Data collection and analysis
Data was abstracted independently by the authors and differences settled by discussion. The outcome measures used included Parkinson’s disease rating scales, levodopa dosage, ‘off’ time measurements and the frequency of withdrawals and adverse events.
Main results
Two trials were found that examined the efficacy of a COMT inhibitor against an active comparator (n = 349). Koller 1998 compared the efficacy of tolcapone versus pergolide (n = 203) over 12 weeks and TSG 1999 compared the efficacy of tolcapone versus bromocriptine (n = 146) over 8 weeks. No trials were found that compared entacapone with active comparators.
Tolcapone produced similar benefits to bromocriptine in ‘off’ time reduction, motor impairment and disability ratings over three months of therapy. Tolcapone produced a greater reduction in levodopa dosage than bromocriptine. Tolcapone produced similar benefits to pergolide in levodopa dose reduction, motor impairment and disability ratings, and in generic health-related quality of life scales over the first two months of therapy. Tolcapone produced a greater improvement in the disease-specific quality of life scale PDQ-39 than pergolide. Nausea, constipation and orthostatic complaints were greater with agonist therapy, but otherwise the frequency of adverse events and withdrawals from treatment were similar with the two classes of adjuvant medication. One patient had significantly elevated liver enzymes whilst on tolcapone, but otherwise the frequency of adverse events and withdrawals from treatment were similar.
Authors’ conclusions
The two trials comparing tolcapone with the dopamine agonists bromocriptine and pergolide were underpowered to detect clinically relevant differences between them. This is based on medium-term evidence. No evidence was found comparing entacapone with active comparators. Further larger and longer-term trials are required to compare tolcapone with entacapone and COMT inhibitor therapy with alternative adjuvant classes of drug in later Parkinson’s disease such as dopamine agonists and monoamine oxidase inhibitors.
Plain language summary
Insufficient data are available on the benefits of the COMT inhibitor tolcapone compared with the dopamine agonists bromocriptine and pergolide in relieving the symptoms of later Parkinson’s disease.
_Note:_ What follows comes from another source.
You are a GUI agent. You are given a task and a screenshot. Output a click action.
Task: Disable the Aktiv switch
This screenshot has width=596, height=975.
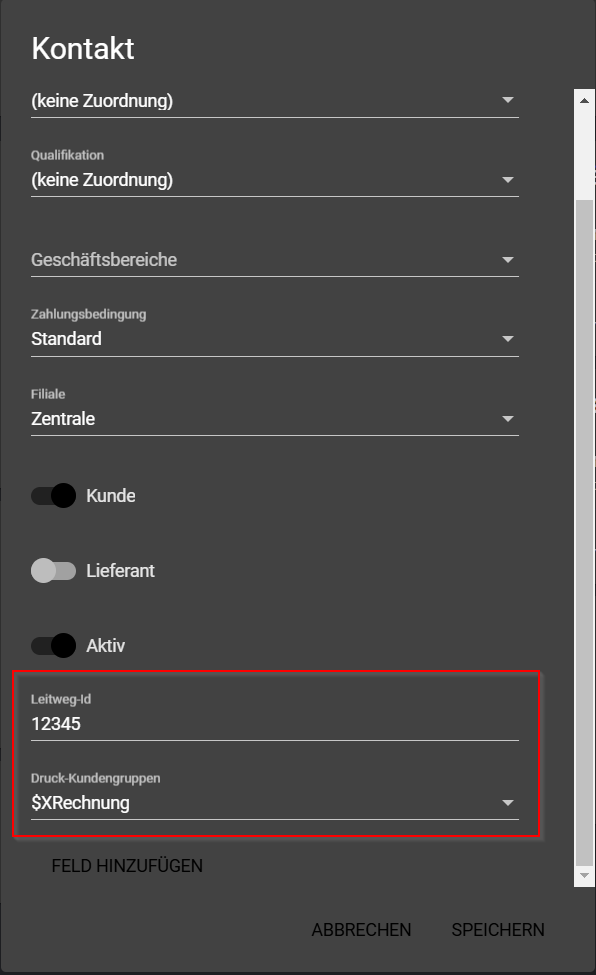coord(54,645)
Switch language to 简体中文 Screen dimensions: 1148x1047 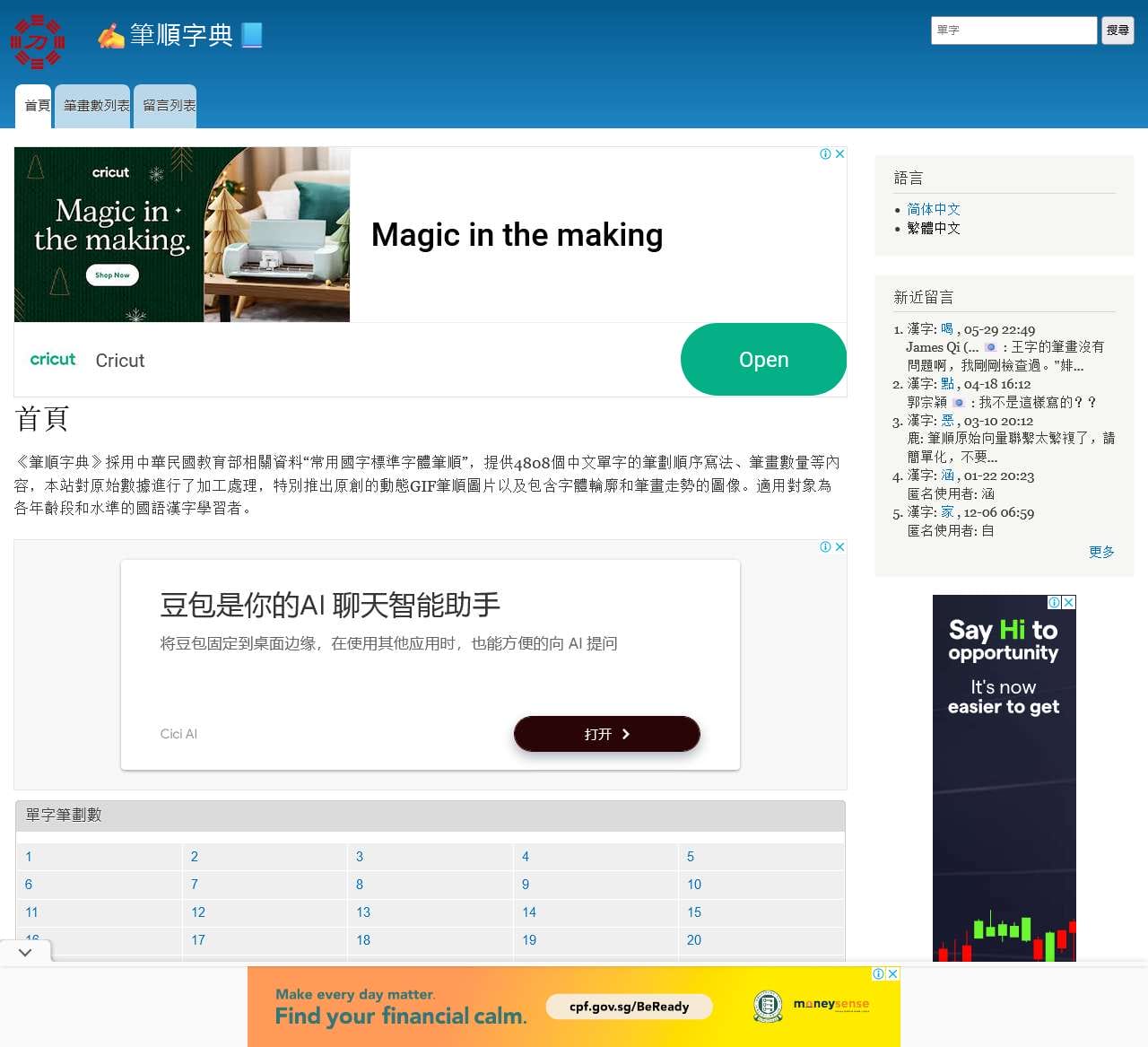tap(933, 209)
As Parkinson’s disease progresses the control of the symptoms often requires the addition of other drugs to levodopa. The principle aim of COMT inhibitor therapy is to increase the duration of effect of each levodopa dose and thus reduce the time patients spend in the relatively immobile ‘off’ phase. However other drugs such as dopamine agonists can also be used at this stage of the disease. This review found that the COMT inhibitor tolcapone as an adjuvant to levodopa treatment had a similar level of benefits as two dopamine agonists, bromocriptine and pergolide. There was no significant difference in efficacy between the adjuvant tolcapone and adjuvant bromocriptine or pergolide in the medium-term. Tolcapone produced nausea less often than these agonists but there was some evidence of liver function abnormalities with tolcapone. Post-marketing surveillance identified three cases of fatal hepatic toxicity in patients treated with tolcapone. As a result, tolcapone has been withdrawn from some countries and severe restrictions on its use have been imposed in others.
No evidence was found comparing entacapone with other adjuvant drugs for Parkinson’s disease.